L'arrêt de l'insuline qui entraîne une carence majeure en insuline, ou le fait de diminuer les doses d'insuline en cas de maladie sous prétexte que l'on n'a pas faim sont les "erreurs à ne pas commettre" qu'on apprend aux diabétiques.
Les conseils habituels lors d'une maladie chez un diabétique de type 1
- mesurer la glycémie plus souvent : toutes les 2-4 heures ou plus souvent, si nécessaire ;
- prendre l'insuline comme d'habitude, en adaptant la dose à la glycémie ;
- mesurer la température et prévenir la déshydratation par transpiration causée par la fièvre ;
- si la glycémie est supérieure à 14 mmol/L, mesurer les corps cétoniques dans le sang ou l'urine toutes les 2 à 4 heures ou plus souvent, si nécessaire ;
- maintenir les apports de glucides et l'hydratation ;
- contacter un médecin ou se rendre aux urgences en cas de glycémie supérieure à 20 mmol/L avec présence de corps cétoniques ou de vomissements continuels et incapacité de boire
Les signes d'alerte pour le patient et le médecin qui le prend en charge
- une douleur abdominale,
- des nausées et des vomissements,
- une asthénie,
- une confusion, une léthargie, faiblesse, somnolence prononcée,
- une respiration rapide puis profonde et difficile,
- une peau sèche et froide ; une diminution de la transpiration,
- une soif et une évacuation de l'urine excessives,
- un taux de glucose sanguin élevé,
- la présence d'acétone dans le sang ou les urines,
- une perte de poids rapide,
- une odeur particulière de l'haleine, dite cétonique : sucrée et fruitée sont les signes de l'urgence.

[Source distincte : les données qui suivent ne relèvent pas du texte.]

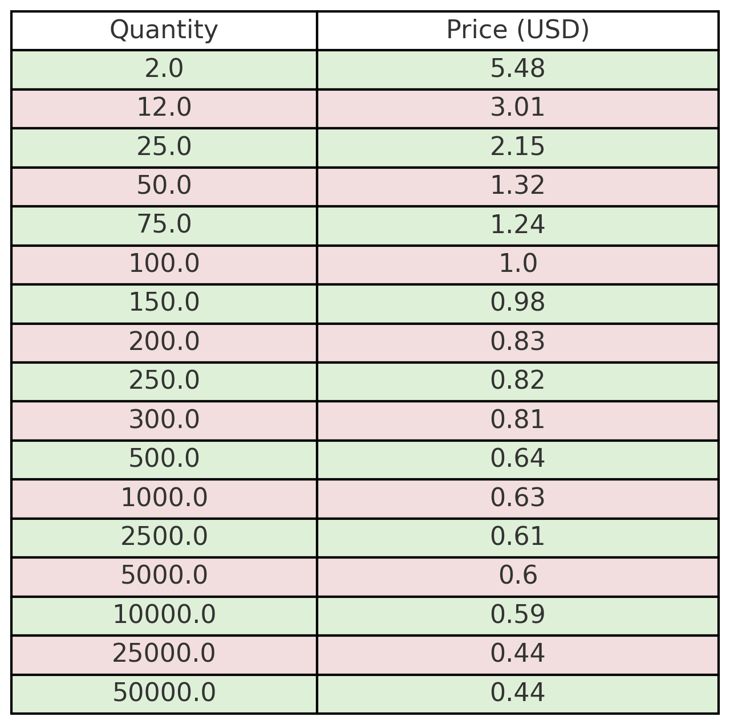
Task: Click the price cell reading 1.0
Action: (x=518, y=265)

Point d'attention : la traçabilité
Le praticien consultant un diabétique de type 1 décompensé devra préciser dans son observation qui sera horodatée :
- les signes cliniques (perte de poids, TA, fréquence cardiaque, vigilance, température, état d’hydratation) ;
- la mesure de la glycémie et le résultat de la recherche d’acétone (dans le sang ou les urines).
En l’absence de traçabilité de ces éléments, sa responsabilité pourra être retenue.